Diets For Stomach Ulcers: Tips On What To Eat

By Tiffany Tseng. Medically reviewed by Tom Iarocci, MD. May 7th 2016

Adjusting your diet will not cure stomach ulcers, but eating certain foods and avoiding others can help ease symptoms and may help with the healing process.

If you have peptic ulcer disease, proper treatment relies on modern medicine. But diet and stress reduction are also powerful allies.

Heavy alcohol consumption, taking NSAID pills and having inadequate nutrition, in addition to H. pylori infections, are all thought to increase ulcer development. But what foods should you eat if you're dealing with stomach ulcers?

To learn more about peptic ulcer disease, visit Peptic Ulcers.

Foods to Eat

Fiber is extremely important in maintaining your tummy's health, and peptic ulcers are no exception. Fresh fruit and vegetables provide tons of fiber, and they are also a great source of important vitamins, minerals and antioxidants that could potentially help your body protect and maintain a healthy stomach.

Fruits and vegetables that have flavonoids and other compounds such as coumarins, alkaloids, terpenoids, tannins and phenolic acids are thought to have medicinal or functional properties in addition to the nutrition they offer. In strawberries, substances called polyphenols seem to help heal stomach ulcers in animal studies.

Foods that are rich in flavonoids, antioxidants and other phytochemicals include:

  • Strawberries
  • Apples
  • Celery
  • Cranberries
  • Onions
  • Garlic
  • Green tea

The science is continuing to expand, as well. Lab research suggests substances in black soy beans might be useful in fighting inflammation associated with H. pylori stomach infections.

And, while milk usually makes the “foods to avoid” list because it promotes stomach acidity, some types of yogurt may actually be helpful for stomach ulcers. Evidence from animal studies suggests yogurts with certain probiotic lactobacillus bacteria may help to heal gastric ulcers.

What To Avoid

Generally, foods that are high in fat, high in acidity, or foods that tend to give you heart burn should be avoided.

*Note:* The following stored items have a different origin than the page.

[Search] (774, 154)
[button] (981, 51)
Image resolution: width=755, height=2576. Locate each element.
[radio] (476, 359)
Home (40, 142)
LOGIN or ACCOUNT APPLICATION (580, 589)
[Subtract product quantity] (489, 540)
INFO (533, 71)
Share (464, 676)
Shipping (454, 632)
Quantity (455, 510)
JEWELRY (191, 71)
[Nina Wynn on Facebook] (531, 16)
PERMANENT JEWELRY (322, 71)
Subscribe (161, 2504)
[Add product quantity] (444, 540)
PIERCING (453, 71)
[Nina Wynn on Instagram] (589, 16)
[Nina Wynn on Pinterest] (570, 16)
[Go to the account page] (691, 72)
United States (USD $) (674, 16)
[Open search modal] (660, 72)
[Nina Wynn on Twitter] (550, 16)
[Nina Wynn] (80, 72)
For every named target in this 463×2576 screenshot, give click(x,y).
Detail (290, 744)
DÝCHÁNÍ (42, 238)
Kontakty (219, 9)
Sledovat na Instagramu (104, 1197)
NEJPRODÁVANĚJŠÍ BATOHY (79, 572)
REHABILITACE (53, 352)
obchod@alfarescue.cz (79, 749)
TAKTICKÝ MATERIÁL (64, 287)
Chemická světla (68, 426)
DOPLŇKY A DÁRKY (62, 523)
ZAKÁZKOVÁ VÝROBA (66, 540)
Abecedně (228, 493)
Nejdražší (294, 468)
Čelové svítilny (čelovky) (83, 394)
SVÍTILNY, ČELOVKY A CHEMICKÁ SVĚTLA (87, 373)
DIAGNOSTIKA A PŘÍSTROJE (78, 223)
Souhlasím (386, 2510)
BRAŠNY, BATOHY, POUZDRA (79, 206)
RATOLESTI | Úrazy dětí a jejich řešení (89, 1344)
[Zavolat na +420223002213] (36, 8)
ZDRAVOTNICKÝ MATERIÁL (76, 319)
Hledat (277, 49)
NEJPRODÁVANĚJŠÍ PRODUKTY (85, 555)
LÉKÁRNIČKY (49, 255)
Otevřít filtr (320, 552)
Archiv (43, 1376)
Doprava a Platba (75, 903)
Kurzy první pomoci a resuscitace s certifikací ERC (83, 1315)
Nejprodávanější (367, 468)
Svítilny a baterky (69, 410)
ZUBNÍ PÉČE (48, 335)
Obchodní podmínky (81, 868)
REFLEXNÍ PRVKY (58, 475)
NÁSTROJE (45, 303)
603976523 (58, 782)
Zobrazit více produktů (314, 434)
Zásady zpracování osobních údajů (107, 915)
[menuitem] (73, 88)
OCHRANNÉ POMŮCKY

  • Coffee: Whether caffeinated or decaffeinated, coffee is an acidic drink that may irritate the stomach lining.
  • Carbonated beverages: Also acidic in nature, sodas and carbonated beverages should be avoided.
  • Fatty foods: Foods high in saturated fats such as fatty cuts of red meat, dished made with heavy cream, or buttery pastries, tend to promote inflammation. Trans fats are even worse for you.
  • Tomatoes, citrus fruits, and their juices: Tomatoes and the acidity of tomato sauces can set people off. Citrus fruits, such as lemons, oranges, grapefruits, tangerines, and limes are higher in acidity than other fruits. To reduce the risk of irritation, try cutting out these acidy items.
  • Spicy foods: If spicy foods set you off, by all means cut them out of your diet. There is no evidence this will help heal an ulcer, but if it provides symptom relief, this is reason enough.

Chocolate, black pepper and peppermint are also frequently including on lists of offending foods, but individuals vary in how well they tolerate these and other items.

Alcohol: Alcohol stimulates acid secretion, and excessive alcohol is definitely counterproductive. Very modest alcohol consumption may not be bad for your peptic ulcer, however, so go with the advice of your doctor on this.

Smoking: According to the National Institute of Health, cigarette smoking increases the chance of getting a stomach ulcer. It also slows down the healing process and can worsen the condition.

Healthy Alternatives

Just because you have a stomach ulcer does not mean that you can only eat bland, boring foods. Fortunately, there are many milder, low-fat alternatives to popular foods out there.

Instead of fatty cuts of red meat:

  • Poultry with the skin and fat removed
  • Fish (if canned, make sure it is packed in water instead of oil)
  • Tofu, beans and legumes as tolerated.

Instead of sodas or coffee:

  • Most fruit juices, excluding citrus juices
  • Water
  • Mild teas

Instead of buttery pastries:

  • Whole grain breads, tortillas, pita bread
  • Desserts made with whole grains and made without trans fats

Instead of creamy condiments or spicy, acidic sauces:

  • Non-fat mayonnaise
  • Low fat salad dressings
  • Honey 
  • Fresh or dried herbs
  • Moderate salt and pepper

Next Steps

Sticking to a more stomach-friendly diet can take some investment and planning. But the transition to a healthier diet to ease the symptoms of peptic ulcer disease should also start to usher in a longer list of health benefits. Find out what works, and know that a bland diet isn’t always the best diet, particularly for people who may lack interest in food to begin with.